How to Post a Comment

I have gotten many questions about how to post comments to my blog (don't worry, you are not alone!), and so hopefully these instructions will help: 1) At the bottom of the post on which you would like to comment, click "Comment". 2) In the new window, type your comment in the box provided on the right-hand side. 3) Scroll down to "Choose an identity". It is not necessary to create a Google account, so if it takes you to this option, say no! 3) Choose either "Other" or "Anonymous". If you choose "Other", put in your name in the space that appears. If you choose "Anonymous", please sign your name within your comment. Otherwise, I will have no way of knowing it is from you! 4) Click "Publish Your Comment"! Hopefully this will eliminate the major obstacle to interacting with me while I am Europe. I can't wait to hear from all of you!

Monday, February 19, 2007

I Totally Got Lost in Siena

Siena, the Gothic art rival of medieval Florence, the city that everyone in the office of travel expert Rick Steves rants and raves about how wonderful it is. The beautiful and magical city at sunset. Well, they must mean that other Siena, because the one I am in is a maze of sloping streets (so steep it is a miracle I haven't fallen down any yet) and impossible to find sights. I came in yesterday afternoon, and after illegally riding the bus for a good while, I finally got a driver who pointed out the correct stop for my hostel. I get there to find the best room I have stayed in yet, plus the opportunity to do laundry later in the evening. Anxious to see one attraction before everything closed, I asked the unfriendly, marginally helpful guy at the desk, and managed to get to the Duomo in the city center. It was amazingly busy with art and decoration. It was not my favorite cathedral, but still pretty impressive and awe-inspiring.

As I left, it was starting to rain, and remembering my last experience in that kind of weather, I immediately set off for the bus stop. Keep in mind, I am still riding illegally, because the ticket the hostel gave me expired after an hour, and there was nothing open on a Sunday for getting a new one. So thinking logically, I go to the stop across from the one where I got off, thinking it would be the same bus lines, just the opposite direction. Good in theory. Number 10 did not stop there. So I headed off down the street, thinking that there were tons of stops, and I would eventually come to one that had bus 10. Again, good in theory, severely wrong in practice. So I got lost in Siena, trying to figure out how to get back to my hostel. But thanks to some friendly, non-English speaking locals, and a wonderful driver on bus 3, who took me back to where I had started to catch bus 10 (surprise, surprise), I made it back to the hostel to do some laundry and to take an amazing shower.
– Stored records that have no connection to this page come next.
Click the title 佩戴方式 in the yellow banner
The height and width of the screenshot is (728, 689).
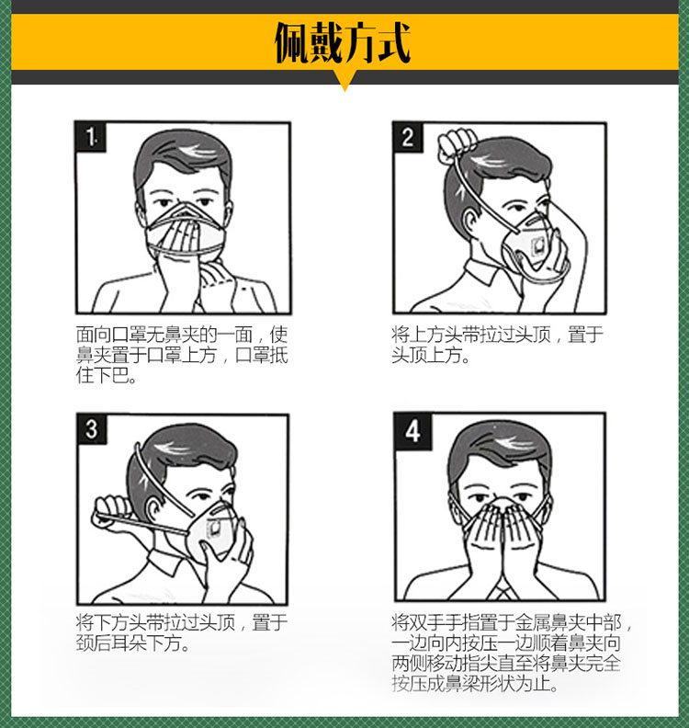click(343, 42)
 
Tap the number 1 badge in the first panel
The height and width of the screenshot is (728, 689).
click(90, 136)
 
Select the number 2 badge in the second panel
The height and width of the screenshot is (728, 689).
click(408, 137)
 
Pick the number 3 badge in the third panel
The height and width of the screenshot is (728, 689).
click(92, 428)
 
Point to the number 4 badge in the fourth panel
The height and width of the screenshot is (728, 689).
click(412, 431)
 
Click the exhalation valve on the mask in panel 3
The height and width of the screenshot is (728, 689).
click(215, 528)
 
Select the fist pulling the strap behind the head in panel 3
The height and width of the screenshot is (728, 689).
click(110, 513)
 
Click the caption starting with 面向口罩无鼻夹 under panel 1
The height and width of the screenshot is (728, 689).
click(182, 355)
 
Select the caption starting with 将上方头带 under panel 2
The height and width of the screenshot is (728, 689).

This morning, I was re-energized and ready to tackle the steep streets of Siena. After finding the main square, I set off to go to the art museum. And wouldn't you know it, I got lost again, and was tired enough with my heavy backpack that I just decided that Siena would be my city of doing nothing and relaxation before I get on a night train to Paris later today. As much as I would have liked to have seen so many of the artists that I studied in Western Art first-hand, I am sorry to report that sore knees, confusing streets, a heavy backpack, and unreliable maps and directions won out.

Sam told me not to have too many crazy adventures without her. I am sorry to report that the crazy adventures have only just begun.